EXERCISE DESCRIPTION: In the entries that follow, the first line to write out is the one containing "Task: Click Upravit button for the folder", and the last is the one containing "Viewport: 314px width, 268px height.". Reproduce that stretch exactly, with nothing before or after it.

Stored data
---*---
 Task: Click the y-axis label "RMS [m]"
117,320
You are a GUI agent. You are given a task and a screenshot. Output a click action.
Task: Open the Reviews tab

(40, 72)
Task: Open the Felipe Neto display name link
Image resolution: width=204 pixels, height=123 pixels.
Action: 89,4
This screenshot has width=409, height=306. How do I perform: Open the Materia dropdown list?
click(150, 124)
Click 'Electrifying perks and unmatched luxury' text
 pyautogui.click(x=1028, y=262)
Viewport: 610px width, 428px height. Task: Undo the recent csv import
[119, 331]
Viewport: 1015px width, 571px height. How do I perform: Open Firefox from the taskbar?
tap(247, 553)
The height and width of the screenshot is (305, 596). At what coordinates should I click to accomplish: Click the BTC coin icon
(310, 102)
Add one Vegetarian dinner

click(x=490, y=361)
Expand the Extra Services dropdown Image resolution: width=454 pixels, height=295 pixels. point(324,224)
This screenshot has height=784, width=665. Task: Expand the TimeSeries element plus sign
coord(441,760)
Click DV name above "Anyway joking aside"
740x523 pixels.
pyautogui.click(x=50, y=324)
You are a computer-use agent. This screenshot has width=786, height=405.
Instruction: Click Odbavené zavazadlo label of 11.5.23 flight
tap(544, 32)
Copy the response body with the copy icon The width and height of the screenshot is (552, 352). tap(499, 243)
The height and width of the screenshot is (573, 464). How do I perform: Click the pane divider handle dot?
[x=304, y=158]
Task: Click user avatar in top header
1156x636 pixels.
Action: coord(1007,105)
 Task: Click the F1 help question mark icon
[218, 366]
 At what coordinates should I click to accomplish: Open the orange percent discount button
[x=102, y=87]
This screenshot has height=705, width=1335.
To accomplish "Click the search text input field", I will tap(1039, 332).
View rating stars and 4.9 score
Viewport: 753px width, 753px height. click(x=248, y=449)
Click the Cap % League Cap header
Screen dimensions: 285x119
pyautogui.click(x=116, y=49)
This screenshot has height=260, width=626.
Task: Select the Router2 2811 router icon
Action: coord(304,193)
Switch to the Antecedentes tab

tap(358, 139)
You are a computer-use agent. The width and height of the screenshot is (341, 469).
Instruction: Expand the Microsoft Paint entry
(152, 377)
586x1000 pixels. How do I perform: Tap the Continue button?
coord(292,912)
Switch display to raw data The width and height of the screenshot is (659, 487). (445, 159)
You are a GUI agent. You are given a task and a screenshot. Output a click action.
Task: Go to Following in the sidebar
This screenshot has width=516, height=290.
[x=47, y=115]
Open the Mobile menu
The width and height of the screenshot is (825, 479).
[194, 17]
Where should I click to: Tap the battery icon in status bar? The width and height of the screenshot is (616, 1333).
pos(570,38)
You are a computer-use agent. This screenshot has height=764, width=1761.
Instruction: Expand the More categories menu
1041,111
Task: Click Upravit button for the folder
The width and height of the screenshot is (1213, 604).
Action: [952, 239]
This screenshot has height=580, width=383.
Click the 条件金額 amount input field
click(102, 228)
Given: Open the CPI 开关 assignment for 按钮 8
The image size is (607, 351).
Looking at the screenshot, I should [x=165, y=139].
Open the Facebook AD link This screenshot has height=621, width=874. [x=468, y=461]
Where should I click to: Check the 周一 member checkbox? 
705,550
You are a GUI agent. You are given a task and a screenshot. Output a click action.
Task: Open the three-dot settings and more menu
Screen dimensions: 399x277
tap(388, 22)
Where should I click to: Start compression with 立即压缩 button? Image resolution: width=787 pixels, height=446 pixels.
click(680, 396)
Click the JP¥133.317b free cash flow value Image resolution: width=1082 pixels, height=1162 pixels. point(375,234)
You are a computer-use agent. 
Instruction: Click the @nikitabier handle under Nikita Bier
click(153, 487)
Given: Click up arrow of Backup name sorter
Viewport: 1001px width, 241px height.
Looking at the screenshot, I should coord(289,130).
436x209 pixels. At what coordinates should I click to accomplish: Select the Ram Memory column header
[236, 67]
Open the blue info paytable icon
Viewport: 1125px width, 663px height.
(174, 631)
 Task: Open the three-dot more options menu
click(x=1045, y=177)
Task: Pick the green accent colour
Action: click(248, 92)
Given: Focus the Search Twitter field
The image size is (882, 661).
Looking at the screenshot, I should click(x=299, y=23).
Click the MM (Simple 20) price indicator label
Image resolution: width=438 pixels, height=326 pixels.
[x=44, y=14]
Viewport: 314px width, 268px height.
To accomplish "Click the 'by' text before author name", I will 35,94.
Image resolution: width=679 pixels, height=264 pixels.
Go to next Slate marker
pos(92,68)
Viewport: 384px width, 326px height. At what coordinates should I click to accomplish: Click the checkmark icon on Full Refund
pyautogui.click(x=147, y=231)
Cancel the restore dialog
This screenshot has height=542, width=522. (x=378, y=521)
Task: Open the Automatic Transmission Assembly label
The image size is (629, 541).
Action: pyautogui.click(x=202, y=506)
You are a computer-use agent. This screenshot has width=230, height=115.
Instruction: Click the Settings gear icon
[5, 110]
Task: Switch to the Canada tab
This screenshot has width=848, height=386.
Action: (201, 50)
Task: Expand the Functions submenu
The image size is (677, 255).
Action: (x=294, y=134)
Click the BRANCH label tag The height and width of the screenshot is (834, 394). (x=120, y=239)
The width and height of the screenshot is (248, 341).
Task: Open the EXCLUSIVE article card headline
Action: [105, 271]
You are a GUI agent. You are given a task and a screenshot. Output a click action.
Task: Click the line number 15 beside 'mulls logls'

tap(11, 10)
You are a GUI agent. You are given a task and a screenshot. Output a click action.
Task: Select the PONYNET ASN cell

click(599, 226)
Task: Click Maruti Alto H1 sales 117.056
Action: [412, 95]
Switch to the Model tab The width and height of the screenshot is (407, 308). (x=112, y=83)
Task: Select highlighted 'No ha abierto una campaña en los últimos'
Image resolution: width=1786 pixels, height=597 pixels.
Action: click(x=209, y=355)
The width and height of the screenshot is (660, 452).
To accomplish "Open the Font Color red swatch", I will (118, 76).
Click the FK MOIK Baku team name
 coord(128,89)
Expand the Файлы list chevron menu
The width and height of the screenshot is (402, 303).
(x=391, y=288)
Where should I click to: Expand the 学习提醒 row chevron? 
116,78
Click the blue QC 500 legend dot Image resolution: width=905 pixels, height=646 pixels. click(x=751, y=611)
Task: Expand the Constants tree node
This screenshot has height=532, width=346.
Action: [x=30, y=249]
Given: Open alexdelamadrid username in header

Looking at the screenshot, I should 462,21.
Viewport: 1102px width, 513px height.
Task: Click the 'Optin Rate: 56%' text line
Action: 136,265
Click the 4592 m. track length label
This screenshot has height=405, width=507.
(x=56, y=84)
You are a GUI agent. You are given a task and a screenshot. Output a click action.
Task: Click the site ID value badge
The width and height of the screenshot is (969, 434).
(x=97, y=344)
---*---
SOLUTION TO THE EXERCISE:
Task: Click Upravit button for the folder
The width and height of the screenshot is (1213, 604).
Action: [952, 239]
This screenshot has height=580, width=383.
Click the 条件金額 amount input field
click(102, 228)
Given: Open the CPI 开关 assignment for 按钮 8
The image size is (607, 351).
Looking at the screenshot, I should [x=165, y=139].
Open the Facebook AD link This screenshot has height=621, width=874. [x=468, y=461]
Where should I click to: Check the 周一 member checkbox? 
705,550
You are a GUI agent. You are given a task and a screenshot. Output a click action.
Task: Open the three-dot settings and more menu
Screen dimensions: 399x277
tap(388, 22)
Where should I click to: Start compression with 立即压缩 button? Image resolution: width=787 pixels, height=446 pixels.
click(680, 396)
Click the JP¥133.317b free cash flow value Image resolution: width=1082 pixels, height=1162 pixels. point(375,234)
You are a computer-use agent. 
Instruction: Click the @nikitabier handle under Nikita Bier
click(153, 487)
Given: Click up arrow of Backup name sorter
Viewport: 1001px width, 241px height.
Looking at the screenshot, I should coord(289,130).
436x209 pixels. At what coordinates should I click to accomplish: Select the Ram Memory column header
[236, 67]
Open the blue info paytable icon
Viewport: 1125px width, 663px height.
(174, 631)
 Task: Open the three-dot more options menu
click(x=1045, y=177)
Task: Pick the green accent colour
Action: click(248, 92)
Given: Focus the Search Twitter field
The image size is (882, 661).
Looking at the screenshot, I should click(x=299, y=23).
Click the MM (Simple 20) price indicator label
Image resolution: width=438 pixels, height=326 pixels.
[x=44, y=14]
Viewport: 314px width, 268px height.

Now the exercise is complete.